**Task set:**
1 > According to the seminar announcement, from which university did Anne Martin receive her Ph.D.?
2 > Please set down, word for word, the part of the seminar announcement from "Control Seminar" to "Godwin ([email protected]).".

**Text block:**
Control Seminar
Walking Like a Robot: Improving Human Gait through Modeling and Simulation
This event is free and open to the publicAdd to Google Calendar
***Event will take place via Zoom. Zoom link and password will be distributed to the Controls Group e-mail list-serv. To join this list-serv, please send an (empty) email message to [email protected] with the word “subscribe” in the subject line. Zoom information is also available upon request to Katherine Godwin ([email protected]).
ABSTRACT: While walking without falling seems trivially easy for most people, it typically becomes harder as people age. The consequences of falling also increase with age, motivating a desire to predict who is likely to fall so that preventative actions can be taken. However, despite a tremendous amount of research, we do not have good predictive measures for fall risk, in part because we lack predictive models of human walking and have generally ignored non-steady locomotion. The intermittent contacts and nonlinear nature of bipedal walking makes modeling and control of such systems challenging. By applying nonlinear, robot control theory to human gait, moderately complex models can be developed to better understand human locomotion. This talk will discuss how I have leveraged recent advances in legged robot control to develop computationally-tractable, predictive models of human walking and evaluate how the percentage of time spent on two feet affects disturbance rejection capabilities. I will describe how the variability at each joint impacts the number of steps to fall using the results from a simulation study. Finally, I will discuss how people transition between walking speeds.
BIO: Anne Martin is the Martin W. Trethewey Early Career Professor of mechanical engineering at the Pennsylvania State University. Prior to that, she was a postdoctoral associate in the Locomotor Control Systems Laboratory within the departments of Bioengineering and Mechanical Engineering at the University of Texas at Dallas. She received her Ph.D. in mechanical engineering from the University of Notre Dame in 2014. For her dissertation research, she received the Eli J. and Helen Shaheen Graduate School Award in Engineering, which is awarded to the top doctoral graduate in the College of Engineering. In 2009, she graduated Summa Cum Laude from the University of Delaware with a bachelor’s degree in mechanical engineering. Her research interests include modeling human gait, particularly impaired human gait, and using such models to develop clinically useful interventions.

**Entries supplied:**
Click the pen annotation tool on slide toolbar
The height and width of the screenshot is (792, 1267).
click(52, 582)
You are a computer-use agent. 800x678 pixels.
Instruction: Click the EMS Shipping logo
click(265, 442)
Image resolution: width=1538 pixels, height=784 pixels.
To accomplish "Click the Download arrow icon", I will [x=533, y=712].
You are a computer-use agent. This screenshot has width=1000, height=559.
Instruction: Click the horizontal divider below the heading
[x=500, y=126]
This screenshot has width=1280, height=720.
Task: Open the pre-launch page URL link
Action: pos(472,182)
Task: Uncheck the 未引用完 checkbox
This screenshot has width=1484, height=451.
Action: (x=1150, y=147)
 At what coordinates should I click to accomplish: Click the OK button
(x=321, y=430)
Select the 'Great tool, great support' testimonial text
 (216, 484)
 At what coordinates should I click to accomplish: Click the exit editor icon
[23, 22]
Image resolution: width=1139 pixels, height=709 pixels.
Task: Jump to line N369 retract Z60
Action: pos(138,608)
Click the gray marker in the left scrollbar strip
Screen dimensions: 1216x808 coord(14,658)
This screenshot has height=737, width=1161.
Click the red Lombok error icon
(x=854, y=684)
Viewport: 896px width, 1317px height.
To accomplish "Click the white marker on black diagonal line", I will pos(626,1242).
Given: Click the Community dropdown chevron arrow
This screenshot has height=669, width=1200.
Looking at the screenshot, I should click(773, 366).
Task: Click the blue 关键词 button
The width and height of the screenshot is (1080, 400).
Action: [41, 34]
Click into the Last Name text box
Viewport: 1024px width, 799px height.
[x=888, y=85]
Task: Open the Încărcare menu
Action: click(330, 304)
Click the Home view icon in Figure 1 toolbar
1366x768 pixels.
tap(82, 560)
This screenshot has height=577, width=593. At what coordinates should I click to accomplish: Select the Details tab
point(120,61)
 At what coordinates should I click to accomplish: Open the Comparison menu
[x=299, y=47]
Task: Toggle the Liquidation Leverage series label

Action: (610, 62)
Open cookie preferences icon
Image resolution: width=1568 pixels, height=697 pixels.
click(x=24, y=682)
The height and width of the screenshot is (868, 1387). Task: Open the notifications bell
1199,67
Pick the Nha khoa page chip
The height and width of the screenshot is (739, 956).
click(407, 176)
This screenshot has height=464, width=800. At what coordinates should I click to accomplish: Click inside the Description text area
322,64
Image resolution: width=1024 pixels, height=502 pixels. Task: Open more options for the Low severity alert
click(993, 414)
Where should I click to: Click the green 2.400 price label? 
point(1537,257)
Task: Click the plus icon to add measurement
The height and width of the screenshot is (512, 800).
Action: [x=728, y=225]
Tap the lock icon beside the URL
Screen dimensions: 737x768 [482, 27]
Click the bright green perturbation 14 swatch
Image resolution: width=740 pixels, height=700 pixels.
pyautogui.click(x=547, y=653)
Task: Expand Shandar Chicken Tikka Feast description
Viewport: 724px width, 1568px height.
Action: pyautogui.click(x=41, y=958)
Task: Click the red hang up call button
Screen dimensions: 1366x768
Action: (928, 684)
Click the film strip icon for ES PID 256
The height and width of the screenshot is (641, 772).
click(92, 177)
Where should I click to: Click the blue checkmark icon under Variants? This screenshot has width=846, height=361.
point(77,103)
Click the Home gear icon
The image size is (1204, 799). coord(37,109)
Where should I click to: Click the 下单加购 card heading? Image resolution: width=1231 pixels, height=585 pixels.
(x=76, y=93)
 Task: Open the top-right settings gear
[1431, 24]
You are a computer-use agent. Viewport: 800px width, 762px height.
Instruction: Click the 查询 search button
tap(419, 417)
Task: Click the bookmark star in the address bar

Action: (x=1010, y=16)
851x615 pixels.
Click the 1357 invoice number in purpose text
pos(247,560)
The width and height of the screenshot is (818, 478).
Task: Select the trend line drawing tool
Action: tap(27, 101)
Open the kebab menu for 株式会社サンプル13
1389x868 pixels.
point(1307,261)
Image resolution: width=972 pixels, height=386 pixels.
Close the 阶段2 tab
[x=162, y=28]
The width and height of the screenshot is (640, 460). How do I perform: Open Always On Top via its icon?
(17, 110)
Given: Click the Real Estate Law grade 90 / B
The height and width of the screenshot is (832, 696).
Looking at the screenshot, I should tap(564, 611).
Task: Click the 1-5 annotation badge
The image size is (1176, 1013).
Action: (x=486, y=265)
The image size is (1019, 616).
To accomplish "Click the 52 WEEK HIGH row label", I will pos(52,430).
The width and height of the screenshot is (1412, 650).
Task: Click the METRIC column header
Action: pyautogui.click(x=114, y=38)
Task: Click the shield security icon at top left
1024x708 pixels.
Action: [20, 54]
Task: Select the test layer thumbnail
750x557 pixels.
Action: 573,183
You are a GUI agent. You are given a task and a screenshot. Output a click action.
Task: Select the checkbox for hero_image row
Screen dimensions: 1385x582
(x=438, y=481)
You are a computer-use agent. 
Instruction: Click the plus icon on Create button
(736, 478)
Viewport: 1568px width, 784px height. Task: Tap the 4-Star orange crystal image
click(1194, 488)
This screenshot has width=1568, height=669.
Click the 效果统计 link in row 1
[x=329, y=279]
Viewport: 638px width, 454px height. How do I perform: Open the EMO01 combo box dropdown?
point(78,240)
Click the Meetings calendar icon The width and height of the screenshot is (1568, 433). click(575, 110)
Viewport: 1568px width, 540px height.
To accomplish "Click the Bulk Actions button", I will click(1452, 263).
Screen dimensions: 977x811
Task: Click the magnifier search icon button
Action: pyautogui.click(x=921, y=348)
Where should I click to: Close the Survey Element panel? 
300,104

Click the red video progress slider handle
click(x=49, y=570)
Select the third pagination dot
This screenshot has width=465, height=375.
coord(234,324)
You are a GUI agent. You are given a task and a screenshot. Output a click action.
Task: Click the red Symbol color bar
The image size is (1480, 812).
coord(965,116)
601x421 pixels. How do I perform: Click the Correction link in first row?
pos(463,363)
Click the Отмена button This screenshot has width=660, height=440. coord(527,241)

**Answers by item:**
1 > The University of Notre Dame

2 >
Control Seminar
Walking Like a Robot: Improving Human Gait through Modeling and Simulation
This event is free and open to the publicAdd to Google Calendar
***Event will take place via Zoom. Zoom link and password will be distributed to the Controls Group e-mail list-serv. To join this list-serv, please send an (empty) email message to [email protected] with the word “subscribe” in the subject line. Zoom information is also available upon request to Katherine Godwin ([email protected]).